TASK REQUIREMENTS:
The lines to copy are those holding the string "visibility" in the entries below.

Collected data:
▽

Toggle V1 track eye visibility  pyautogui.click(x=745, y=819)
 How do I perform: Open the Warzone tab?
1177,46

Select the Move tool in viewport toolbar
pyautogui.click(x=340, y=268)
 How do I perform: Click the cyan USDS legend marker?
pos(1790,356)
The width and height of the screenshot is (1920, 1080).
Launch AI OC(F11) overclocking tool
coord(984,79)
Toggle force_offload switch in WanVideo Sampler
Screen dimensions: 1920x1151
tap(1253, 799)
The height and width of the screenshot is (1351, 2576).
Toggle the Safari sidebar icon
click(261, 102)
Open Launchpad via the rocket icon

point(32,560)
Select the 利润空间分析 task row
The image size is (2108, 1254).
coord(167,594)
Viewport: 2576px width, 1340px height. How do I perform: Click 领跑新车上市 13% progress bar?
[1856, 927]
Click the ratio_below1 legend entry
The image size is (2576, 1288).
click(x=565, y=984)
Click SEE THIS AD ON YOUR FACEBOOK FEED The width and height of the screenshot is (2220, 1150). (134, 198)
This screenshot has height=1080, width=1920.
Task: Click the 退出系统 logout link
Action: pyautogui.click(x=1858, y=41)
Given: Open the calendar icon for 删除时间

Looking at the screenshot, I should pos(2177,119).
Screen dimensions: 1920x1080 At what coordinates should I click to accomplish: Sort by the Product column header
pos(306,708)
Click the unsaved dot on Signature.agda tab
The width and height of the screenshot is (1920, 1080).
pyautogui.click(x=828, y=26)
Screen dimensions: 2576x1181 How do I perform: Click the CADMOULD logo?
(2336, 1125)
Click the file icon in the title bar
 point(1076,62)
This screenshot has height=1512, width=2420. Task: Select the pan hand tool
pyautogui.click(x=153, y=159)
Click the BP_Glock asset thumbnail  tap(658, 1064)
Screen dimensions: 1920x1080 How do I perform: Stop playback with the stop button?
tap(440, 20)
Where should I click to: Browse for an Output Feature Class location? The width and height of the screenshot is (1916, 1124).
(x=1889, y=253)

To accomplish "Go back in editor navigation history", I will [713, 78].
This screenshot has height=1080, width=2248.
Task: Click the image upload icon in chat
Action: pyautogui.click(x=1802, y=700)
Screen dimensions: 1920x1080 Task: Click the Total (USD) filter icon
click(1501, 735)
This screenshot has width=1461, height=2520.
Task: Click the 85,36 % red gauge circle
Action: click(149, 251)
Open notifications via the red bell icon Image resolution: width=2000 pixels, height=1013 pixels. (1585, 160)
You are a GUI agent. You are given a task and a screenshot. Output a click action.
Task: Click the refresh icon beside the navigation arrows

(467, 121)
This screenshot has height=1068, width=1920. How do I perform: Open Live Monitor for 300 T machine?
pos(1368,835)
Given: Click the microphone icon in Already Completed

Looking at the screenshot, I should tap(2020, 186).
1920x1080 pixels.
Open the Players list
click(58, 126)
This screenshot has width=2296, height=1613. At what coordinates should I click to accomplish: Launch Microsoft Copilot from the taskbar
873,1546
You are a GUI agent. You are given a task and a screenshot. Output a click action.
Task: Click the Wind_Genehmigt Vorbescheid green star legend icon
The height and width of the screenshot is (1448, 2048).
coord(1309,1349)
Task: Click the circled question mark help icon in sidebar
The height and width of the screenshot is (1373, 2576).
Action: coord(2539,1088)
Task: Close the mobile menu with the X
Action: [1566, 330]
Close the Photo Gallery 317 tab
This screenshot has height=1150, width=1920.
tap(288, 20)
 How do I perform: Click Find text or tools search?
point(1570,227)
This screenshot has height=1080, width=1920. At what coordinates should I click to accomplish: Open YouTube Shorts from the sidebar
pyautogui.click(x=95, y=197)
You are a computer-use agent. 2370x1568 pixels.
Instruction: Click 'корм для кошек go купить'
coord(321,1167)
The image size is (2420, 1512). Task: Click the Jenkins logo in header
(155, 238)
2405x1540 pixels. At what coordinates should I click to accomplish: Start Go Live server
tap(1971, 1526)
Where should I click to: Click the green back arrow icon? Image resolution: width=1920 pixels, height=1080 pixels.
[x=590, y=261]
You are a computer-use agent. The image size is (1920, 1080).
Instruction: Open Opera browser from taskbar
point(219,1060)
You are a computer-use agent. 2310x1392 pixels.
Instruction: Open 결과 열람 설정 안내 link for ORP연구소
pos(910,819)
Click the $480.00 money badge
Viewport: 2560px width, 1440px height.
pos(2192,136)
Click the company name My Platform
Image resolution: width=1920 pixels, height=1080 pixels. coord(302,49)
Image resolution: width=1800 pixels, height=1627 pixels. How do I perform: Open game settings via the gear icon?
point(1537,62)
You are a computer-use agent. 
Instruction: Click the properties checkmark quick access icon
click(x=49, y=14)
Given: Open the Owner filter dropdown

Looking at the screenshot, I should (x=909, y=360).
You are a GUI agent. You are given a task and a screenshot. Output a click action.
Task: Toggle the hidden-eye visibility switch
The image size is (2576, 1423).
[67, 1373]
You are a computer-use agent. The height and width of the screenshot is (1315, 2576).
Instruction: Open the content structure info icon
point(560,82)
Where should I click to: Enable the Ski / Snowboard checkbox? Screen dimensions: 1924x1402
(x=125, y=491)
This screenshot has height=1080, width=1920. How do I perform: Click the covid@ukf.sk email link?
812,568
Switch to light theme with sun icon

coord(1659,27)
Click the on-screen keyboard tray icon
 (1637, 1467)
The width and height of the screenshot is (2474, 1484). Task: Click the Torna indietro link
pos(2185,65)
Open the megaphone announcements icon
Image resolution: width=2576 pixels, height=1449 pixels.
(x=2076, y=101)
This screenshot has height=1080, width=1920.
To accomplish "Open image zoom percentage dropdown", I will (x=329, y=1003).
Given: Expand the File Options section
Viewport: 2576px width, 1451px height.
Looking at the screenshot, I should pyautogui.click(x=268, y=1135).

△

PROBLEM SOLUTION:
Toggle V1 track eye visibility  pyautogui.click(x=745, y=819)
Task: Toggle the hidden-eye visibility switch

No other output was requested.